WASHINGTON — It’s not just federal employees who are bracing for word that they need to stay home because their offices have been locked. In many cases, sitting alongside thousands of federal employees are government contractors whose ability to work could be in limbo depending on what happens on Capitol Hill.
“Contractors actually end up suffering more than a federal civilian employee would from the same shutdown effect,” said David Berteau, the president and CEO of the Professional Services Council, which represents hundreds of federal contractors who work with several different agencies.
And it’s long past the time to start planning.
“If you wait until the day of, it’s a little bit late,” Berteau said. “Among the things you have to worry about are: Who is going to have access to what facility? Many contractors have workers who go to a government facility. Will that facility be open? Will you be on the roster of people who are allowed to come in? In many cases, contractors can work because their funding isn’t governed by the current appropriation that lapses, but by prior-year funding. But the government personnel that they’re working for may be affected and may not be there.”

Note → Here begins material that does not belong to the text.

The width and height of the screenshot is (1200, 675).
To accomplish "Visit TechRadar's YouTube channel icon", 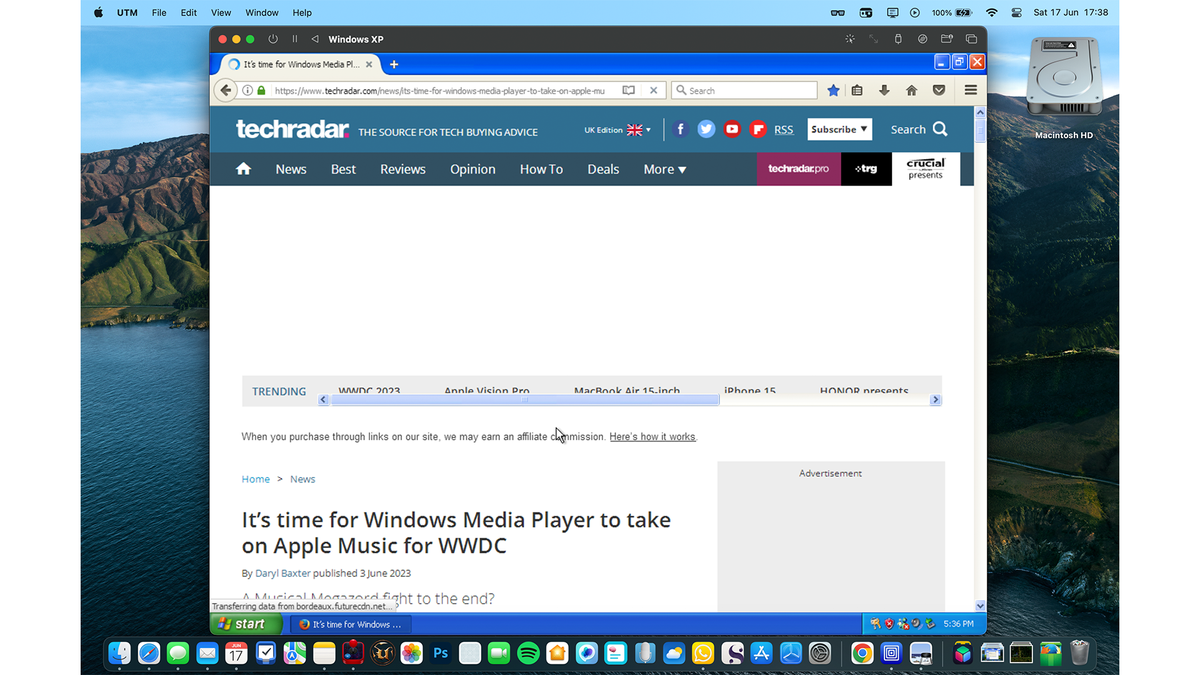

Berteau also said that can vary from agency to agency.
Tom Temin, an anchor at Federal News Radio, said many contractors may have to stop working unless they’re teamed up with an agency deemed critical, such as “military operations, social security [and] VA hospitals …,” he said.
“So it’s really a mixed bag depending on how critical your work is. But the agencies may not have the money necessarily to pay the contractors right away.”
Simply having the opportunity to go to work is what many contractors will be hoping for.
“If a contractor has a stop-work order or if a contract is not in effect in the time of a shutdown, unlike the government employees, contractors are not made whole for that,” Berteau said. “In every shutdown we’ve had in the last 40 years, government employees have been paid whether they went to work or not. They’ve always been reimbursed for that. Contractors are not reimbursed for work not done.”
But, as Temin noted, sometimes the company that runs the contract comes through for the employee anyway.
“That’s really up to the company,” Temin said. “High-level professional services people might continue to get paid, but if your contracting is for maintenance, or lawn service, or that sort of thing, you may not get paid. It’s up to the company whether afterwards, and the money is flowing again, you still get paid [for the time you weren’t working].”
The PSC has distributed notes about the impact the shutdown in 2013 had on contractors. It said some firms ended up paying employees “out of pocket” for the 16 days the government was shutdown. But many people still got furloughed or laid off.